**Exercise description:** Format the listing below as a Markdown table with the columns Row and Line, one numbered row for each line and no rows for blank lines. Leave the pictures out.

------------

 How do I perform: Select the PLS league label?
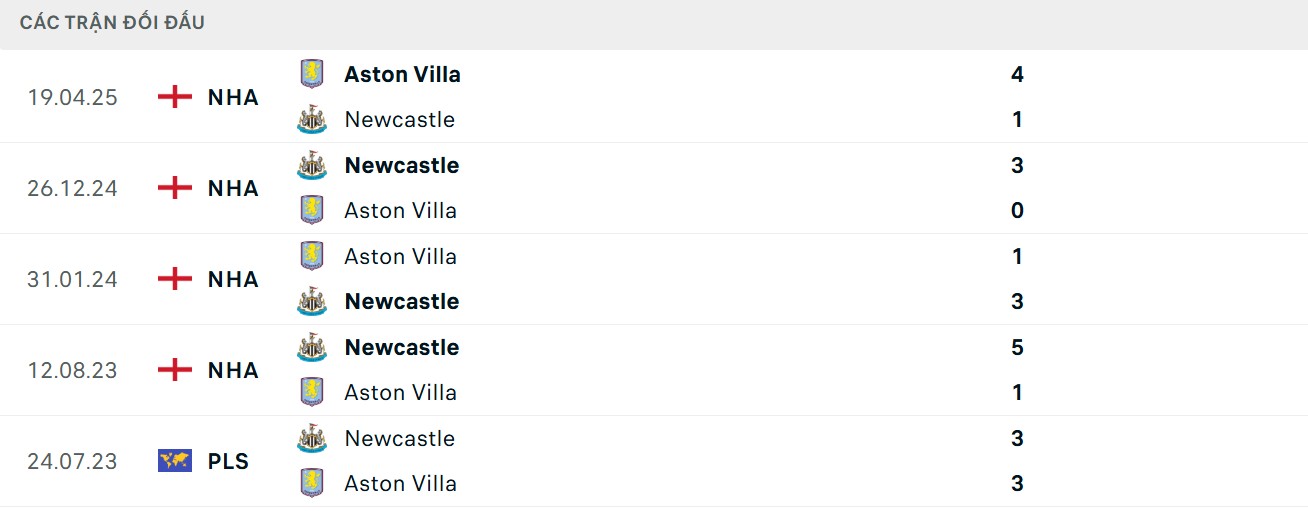pyautogui.click(x=228, y=461)
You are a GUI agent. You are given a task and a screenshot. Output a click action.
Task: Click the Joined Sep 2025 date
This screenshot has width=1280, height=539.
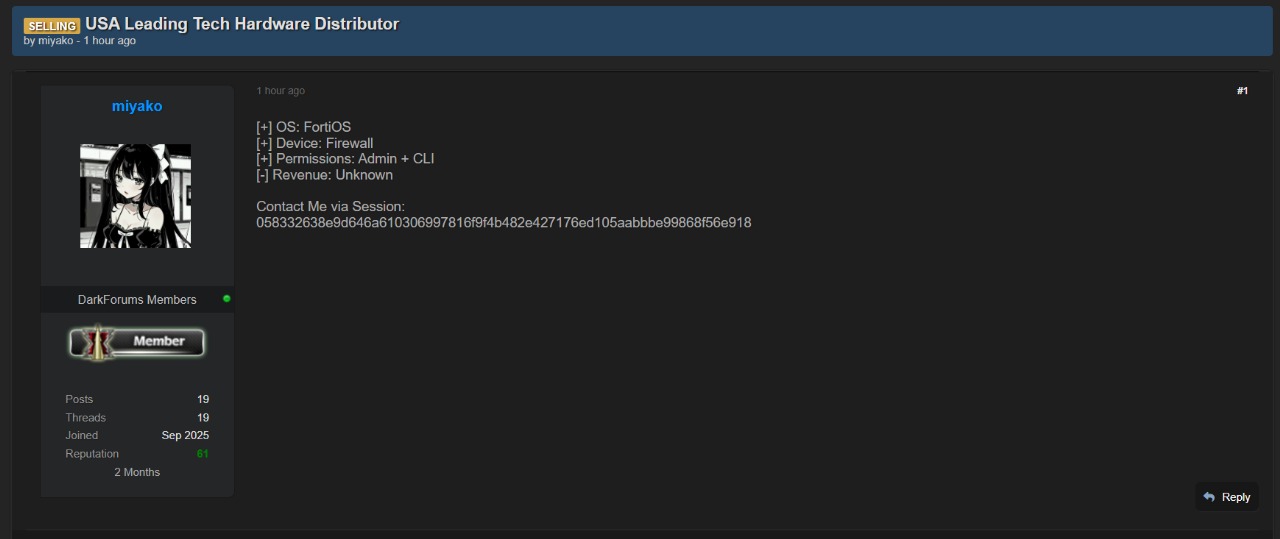click(x=185, y=436)
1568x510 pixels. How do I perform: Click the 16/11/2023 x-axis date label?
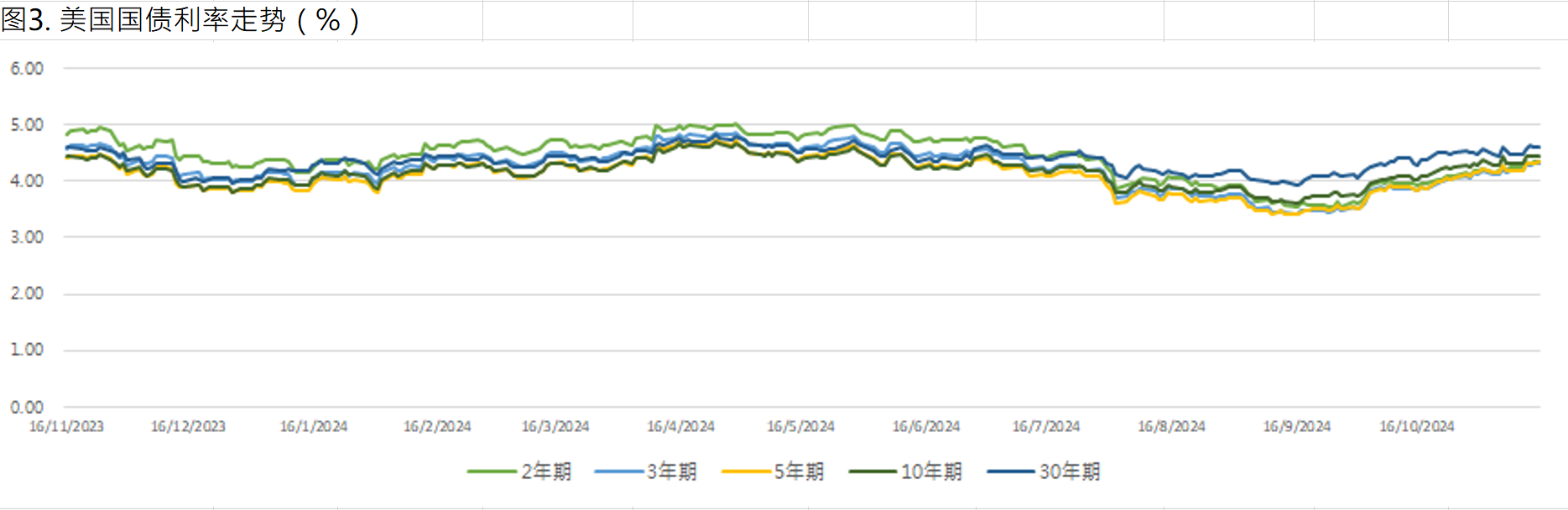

------------

**Problem solution:**
| Row | Line |
|---|---|
| 1 |  How do I perform: Select the PLS league label? |
| 2 | pyautogui.click(x=228, y=461) |
| 3 | You are a GUI agent. You are given a task and a screenshot. Output a click action. |
| 4 | Task: Click the Joined Sep 2025 date |
| 5 | This screenshot has width=1280, height=539. |
| 6 | click(x=185, y=436) |
| 7 | 1568x510 pixels. How do I perform: Click the 16/11/2023 x-axis date label? |